Despite the slurs, Mr Swenson was glad that the hackers had announced their presence so loudly.

It would have been much worse, he said, if they had decided to quietly observe his family inside their home.

They could've peered through his robot's camera, and listened through the microphone, without him having the slightest clue.

Why does a vacuum cleaner have a spy camera and microphone? Insane thing to have in a house with children.

[–] wizardbeard@lemmy.dbzer0.com 13 points 1 month ago (1 children)

Camera makes some amount of sense. Can be used to keep it from running over wires, or getting caught up in something like a loose curtain. Stuff that would be difficult to handle with non-visual sensors.

Microphone? Oh hell no. No purpose.

[–] Alice@beehaw.org 2 points 1 month ago

Ah, yeah that makes sense.

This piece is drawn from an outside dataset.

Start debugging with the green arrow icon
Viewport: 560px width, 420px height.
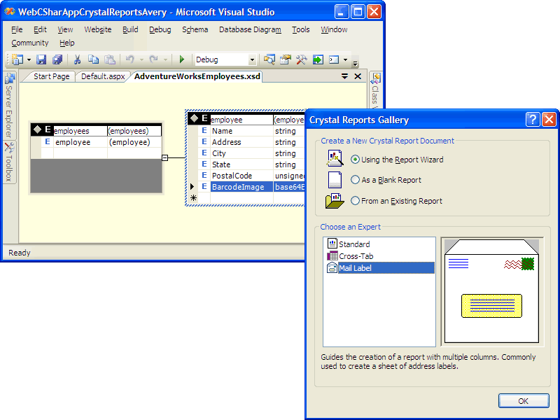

Brainfart on my part.

[–] FizzyOrange@programming.dev 5 points 1 month ago

The camera is used for visual odometry. They're usually black and white and very low resolution though.

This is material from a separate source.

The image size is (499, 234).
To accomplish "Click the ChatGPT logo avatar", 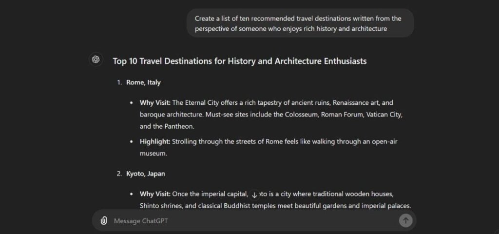I will tap(96, 59).
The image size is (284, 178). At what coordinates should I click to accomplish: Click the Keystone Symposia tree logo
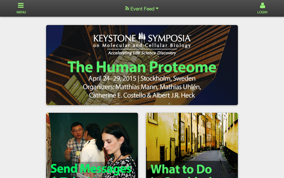pyautogui.click(x=142, y=38)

Microphone, I have no idea. Could be useful for floor type detection or something? Voice control?

[–] Asafum@feddit.nl 17 points 1 month ago (1 children)

I know people like to have faith in technology but I live by the idea that "if it connects to the internet, it will be hacked/hackable."

Fuck that noise, I'll push my "old school" vacuum around tyvm...

[–] dsilverz@thelemmy.club 2 points 1 month ago

Not just things connected to the internet. Radio-controlled things can also be hacked/hackable. Electronic devices are prone to EM interference. Air-gapped systems have flaws somewhere, even if the flaws come from the human operators (social engineering, humans are hackable). There's no such thing as a non-hackable thing.

[–] DontMakeMoreBabies@lemm.ee 11 points 1 month ago

Don't buy Chinese electronics where possible. Frankly I just figure they all have built in flaws.

[–] besmtt@lemmy.world 6 points 1 month ago (2 children)
[–] FizzyOrange@programming.dev 4 points 1 month ago

That guy has some compelling arguments against localisation on this page.

[–] AliasAKA@lemmy.world 2 points 1 month ago

This is the answer.

We really need regulation at the FCC level also, such that users are able to physically disable any and all WiFi radios in the device. I want to buy a tv and completely physically disable any wireless radios there in (I don’t want my electronics band hopping in free WiFi unless I’ve asked them too).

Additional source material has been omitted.